Like today, in the 1930s there was one major economy in Europe doing well. It was France. While the rest of Europe was suffering, unemployment in France, as in Germany today, was in the low single figures. And France, again like Germany today, had large current-account surpluses and was in a financial position to act as the locomotive for the rest of Europe. But the French authorities of the 1930s, refusing to accept responsibility for what was happening elsewhere in Europe, would not adopt expansionary policies. Nor would they lend directly to Germany, fearing that they would be throwing good money after bad. The effect of French policy eventually brought down the whole financial system of western Europe”

I completely agree. The PIIGS are the Germany of the 1930s and Germany of today is France of the 1930s. In that regard it should be noted that despite France initially avoided being hard hit by the Great Depression, but the crisis eventually caught up with the French economy in 1931-32. Let that be a lesson for Merkel and Weidmann. Unfortunately today’s policy makers seem completely unaware of the parallels to the mistakes of the 1930s.

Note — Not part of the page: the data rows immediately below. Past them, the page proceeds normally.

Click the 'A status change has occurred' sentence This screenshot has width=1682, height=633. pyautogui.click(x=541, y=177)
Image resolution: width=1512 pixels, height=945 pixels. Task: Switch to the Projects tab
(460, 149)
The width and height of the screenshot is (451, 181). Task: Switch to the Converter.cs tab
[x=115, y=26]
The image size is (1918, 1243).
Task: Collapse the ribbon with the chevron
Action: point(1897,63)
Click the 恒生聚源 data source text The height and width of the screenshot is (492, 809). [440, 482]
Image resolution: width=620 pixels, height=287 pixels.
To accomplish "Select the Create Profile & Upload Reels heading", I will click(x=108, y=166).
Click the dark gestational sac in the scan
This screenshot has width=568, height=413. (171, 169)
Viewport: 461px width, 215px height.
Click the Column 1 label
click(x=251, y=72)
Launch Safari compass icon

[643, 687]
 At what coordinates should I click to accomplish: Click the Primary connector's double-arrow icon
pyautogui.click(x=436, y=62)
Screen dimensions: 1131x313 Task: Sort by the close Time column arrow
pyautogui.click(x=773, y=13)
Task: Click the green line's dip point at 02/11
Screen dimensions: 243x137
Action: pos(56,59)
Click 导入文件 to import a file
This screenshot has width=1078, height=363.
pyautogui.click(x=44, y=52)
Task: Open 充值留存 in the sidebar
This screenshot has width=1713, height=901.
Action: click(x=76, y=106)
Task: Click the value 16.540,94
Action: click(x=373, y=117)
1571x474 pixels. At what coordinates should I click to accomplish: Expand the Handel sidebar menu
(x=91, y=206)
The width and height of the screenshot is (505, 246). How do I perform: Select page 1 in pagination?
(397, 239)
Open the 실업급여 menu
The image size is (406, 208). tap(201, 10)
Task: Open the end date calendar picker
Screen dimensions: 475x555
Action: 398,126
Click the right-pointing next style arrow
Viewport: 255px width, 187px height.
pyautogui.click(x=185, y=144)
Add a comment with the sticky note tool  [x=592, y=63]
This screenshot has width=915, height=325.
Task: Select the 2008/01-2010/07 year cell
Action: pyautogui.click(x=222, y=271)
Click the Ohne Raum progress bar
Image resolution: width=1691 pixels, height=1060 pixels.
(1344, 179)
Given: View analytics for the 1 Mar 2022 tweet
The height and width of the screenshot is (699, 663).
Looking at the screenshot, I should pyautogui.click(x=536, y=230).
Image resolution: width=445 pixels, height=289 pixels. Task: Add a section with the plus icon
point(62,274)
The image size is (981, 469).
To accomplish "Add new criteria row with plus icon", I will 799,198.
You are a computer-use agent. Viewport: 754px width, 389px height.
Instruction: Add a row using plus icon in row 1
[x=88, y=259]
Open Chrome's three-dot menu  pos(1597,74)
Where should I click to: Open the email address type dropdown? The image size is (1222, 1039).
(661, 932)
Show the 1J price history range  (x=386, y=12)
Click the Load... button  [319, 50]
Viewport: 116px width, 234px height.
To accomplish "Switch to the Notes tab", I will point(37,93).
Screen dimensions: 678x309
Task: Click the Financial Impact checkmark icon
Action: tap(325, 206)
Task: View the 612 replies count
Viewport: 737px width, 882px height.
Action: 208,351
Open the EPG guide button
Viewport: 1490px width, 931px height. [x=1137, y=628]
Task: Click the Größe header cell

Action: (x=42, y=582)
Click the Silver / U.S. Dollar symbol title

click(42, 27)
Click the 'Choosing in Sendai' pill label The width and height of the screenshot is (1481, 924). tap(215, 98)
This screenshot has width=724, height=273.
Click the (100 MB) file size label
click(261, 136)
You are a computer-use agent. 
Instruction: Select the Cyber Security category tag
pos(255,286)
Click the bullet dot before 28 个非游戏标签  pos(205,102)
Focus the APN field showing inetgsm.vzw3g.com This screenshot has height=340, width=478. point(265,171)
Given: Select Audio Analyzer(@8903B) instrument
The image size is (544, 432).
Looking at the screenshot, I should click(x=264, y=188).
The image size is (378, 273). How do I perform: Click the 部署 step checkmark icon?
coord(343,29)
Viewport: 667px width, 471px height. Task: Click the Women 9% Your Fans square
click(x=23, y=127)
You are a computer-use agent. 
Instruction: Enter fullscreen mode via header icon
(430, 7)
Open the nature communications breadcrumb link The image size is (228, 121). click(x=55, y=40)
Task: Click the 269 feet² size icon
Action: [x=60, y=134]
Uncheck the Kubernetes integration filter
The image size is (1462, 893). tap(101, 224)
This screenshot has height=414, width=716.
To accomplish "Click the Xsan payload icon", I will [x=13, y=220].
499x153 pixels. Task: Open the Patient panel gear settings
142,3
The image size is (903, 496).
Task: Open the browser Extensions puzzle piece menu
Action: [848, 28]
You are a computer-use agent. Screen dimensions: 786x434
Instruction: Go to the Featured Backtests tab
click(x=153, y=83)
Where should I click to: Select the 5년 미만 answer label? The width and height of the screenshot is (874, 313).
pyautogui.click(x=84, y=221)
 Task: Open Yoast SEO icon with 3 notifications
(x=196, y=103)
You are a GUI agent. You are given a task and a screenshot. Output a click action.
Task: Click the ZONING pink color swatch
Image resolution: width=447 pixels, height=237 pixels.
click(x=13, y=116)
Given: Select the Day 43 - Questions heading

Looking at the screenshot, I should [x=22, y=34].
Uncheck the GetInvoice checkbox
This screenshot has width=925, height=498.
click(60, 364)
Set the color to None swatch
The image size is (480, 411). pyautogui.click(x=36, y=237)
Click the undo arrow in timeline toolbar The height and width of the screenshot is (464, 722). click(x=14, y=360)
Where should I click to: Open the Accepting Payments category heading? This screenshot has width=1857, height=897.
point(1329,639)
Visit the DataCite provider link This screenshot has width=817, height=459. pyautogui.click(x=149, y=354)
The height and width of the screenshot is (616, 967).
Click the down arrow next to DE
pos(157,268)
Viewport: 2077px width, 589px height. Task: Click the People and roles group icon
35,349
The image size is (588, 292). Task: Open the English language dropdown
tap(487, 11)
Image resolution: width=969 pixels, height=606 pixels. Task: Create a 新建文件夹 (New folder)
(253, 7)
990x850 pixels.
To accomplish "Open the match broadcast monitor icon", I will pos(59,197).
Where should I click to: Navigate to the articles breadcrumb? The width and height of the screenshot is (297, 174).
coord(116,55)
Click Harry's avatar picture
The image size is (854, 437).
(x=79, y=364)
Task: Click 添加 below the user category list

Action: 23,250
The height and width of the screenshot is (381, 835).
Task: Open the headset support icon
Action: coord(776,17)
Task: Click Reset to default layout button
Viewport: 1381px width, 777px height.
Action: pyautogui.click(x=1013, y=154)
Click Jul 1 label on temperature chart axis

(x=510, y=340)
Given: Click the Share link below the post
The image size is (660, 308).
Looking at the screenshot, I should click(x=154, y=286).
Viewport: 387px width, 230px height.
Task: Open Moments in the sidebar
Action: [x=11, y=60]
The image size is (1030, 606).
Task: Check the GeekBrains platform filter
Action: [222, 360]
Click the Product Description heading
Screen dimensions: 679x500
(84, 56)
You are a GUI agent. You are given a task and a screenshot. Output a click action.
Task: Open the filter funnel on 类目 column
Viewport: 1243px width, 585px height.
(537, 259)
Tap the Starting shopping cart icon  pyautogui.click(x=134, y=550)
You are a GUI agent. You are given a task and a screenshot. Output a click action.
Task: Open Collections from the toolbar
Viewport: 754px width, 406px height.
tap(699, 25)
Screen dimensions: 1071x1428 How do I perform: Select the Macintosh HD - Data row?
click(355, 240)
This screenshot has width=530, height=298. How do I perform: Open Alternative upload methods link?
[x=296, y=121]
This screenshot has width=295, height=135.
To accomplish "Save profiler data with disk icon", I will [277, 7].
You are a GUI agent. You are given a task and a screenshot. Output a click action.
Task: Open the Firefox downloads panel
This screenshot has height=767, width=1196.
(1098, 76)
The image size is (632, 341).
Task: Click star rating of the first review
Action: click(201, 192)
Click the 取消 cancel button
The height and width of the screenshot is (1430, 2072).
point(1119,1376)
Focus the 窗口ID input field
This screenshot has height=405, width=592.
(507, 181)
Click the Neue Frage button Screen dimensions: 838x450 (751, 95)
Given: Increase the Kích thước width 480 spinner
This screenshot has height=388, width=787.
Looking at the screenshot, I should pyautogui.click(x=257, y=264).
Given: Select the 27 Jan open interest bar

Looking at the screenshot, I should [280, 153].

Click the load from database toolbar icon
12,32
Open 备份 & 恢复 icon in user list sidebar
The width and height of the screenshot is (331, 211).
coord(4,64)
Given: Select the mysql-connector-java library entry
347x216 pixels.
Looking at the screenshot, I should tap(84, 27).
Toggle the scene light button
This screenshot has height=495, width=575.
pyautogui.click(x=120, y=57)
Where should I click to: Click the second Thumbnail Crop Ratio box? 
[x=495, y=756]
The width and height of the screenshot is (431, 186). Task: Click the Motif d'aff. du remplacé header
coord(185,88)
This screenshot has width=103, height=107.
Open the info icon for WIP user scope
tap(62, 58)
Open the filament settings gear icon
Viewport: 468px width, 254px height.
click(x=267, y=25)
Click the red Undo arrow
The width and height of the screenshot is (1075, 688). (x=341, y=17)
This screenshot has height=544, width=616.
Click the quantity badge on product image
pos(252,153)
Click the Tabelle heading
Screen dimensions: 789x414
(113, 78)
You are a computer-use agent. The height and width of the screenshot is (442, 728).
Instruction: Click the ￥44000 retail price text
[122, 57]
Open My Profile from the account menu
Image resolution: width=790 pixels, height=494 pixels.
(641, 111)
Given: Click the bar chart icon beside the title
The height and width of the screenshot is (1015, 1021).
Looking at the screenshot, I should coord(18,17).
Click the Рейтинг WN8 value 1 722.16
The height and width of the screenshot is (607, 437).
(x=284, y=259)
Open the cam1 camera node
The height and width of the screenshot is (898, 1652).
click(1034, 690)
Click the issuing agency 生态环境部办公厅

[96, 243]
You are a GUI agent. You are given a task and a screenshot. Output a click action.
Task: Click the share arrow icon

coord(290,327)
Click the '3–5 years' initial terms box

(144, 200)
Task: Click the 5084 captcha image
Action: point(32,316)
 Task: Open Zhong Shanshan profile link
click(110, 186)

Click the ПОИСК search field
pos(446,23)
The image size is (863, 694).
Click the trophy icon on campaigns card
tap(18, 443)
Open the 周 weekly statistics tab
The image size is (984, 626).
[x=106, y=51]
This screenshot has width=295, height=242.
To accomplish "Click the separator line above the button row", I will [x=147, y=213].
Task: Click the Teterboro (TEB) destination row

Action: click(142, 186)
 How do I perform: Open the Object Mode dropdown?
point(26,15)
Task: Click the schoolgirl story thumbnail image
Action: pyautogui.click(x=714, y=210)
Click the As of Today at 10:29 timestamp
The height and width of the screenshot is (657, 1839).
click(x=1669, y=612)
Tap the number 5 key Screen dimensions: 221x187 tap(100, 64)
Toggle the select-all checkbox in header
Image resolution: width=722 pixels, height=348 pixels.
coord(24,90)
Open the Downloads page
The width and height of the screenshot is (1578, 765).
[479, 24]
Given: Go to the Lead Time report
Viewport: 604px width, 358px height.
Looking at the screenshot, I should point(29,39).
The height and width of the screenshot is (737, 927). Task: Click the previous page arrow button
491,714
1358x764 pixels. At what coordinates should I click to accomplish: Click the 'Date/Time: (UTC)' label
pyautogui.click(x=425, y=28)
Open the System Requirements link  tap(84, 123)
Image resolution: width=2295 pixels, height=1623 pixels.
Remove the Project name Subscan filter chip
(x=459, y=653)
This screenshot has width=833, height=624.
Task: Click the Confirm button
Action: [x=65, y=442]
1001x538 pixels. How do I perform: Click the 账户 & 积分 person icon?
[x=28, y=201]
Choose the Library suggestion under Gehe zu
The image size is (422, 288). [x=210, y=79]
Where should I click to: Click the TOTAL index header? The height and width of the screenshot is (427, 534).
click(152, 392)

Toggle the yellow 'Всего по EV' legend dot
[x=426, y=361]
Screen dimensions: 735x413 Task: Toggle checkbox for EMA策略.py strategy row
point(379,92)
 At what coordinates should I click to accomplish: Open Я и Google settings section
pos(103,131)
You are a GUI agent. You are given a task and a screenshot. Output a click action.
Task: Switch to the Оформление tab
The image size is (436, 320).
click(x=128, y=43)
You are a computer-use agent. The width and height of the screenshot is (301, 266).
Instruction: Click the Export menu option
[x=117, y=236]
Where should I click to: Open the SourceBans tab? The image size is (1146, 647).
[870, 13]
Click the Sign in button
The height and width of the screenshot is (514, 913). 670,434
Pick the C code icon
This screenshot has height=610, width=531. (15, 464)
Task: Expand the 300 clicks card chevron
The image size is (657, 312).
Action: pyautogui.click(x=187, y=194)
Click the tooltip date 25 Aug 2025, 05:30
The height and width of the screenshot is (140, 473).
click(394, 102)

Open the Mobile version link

Maybe it is time for  Liaquat Ahamed to write a book on today’s Lords of Finance – the central bankers who are in the process of killing the European economy.


For an overview of some of my posts on the 1930s see here.

Book recommendation of the week: I just received in the mail what seems to be a very interesting book on Exchange Rate Regimes of small states in twenties-century Europe. The book “Fixed Ideas of Money” by Tobias Straumann tells the story of why European small economies such as the Scandinavian countries, Belgium, the Netherlands and Switzerland have been so attracted to pegged exchange rate regimes. From what of the book I have read so far I must say it is very interesting and the book is full of interesting anecdotes from European monetary history. The book is extremely well-researched and it is clear that Straumann has had access to local sources for information about monetary policy in for example Denmark or Belgium in the 1930s.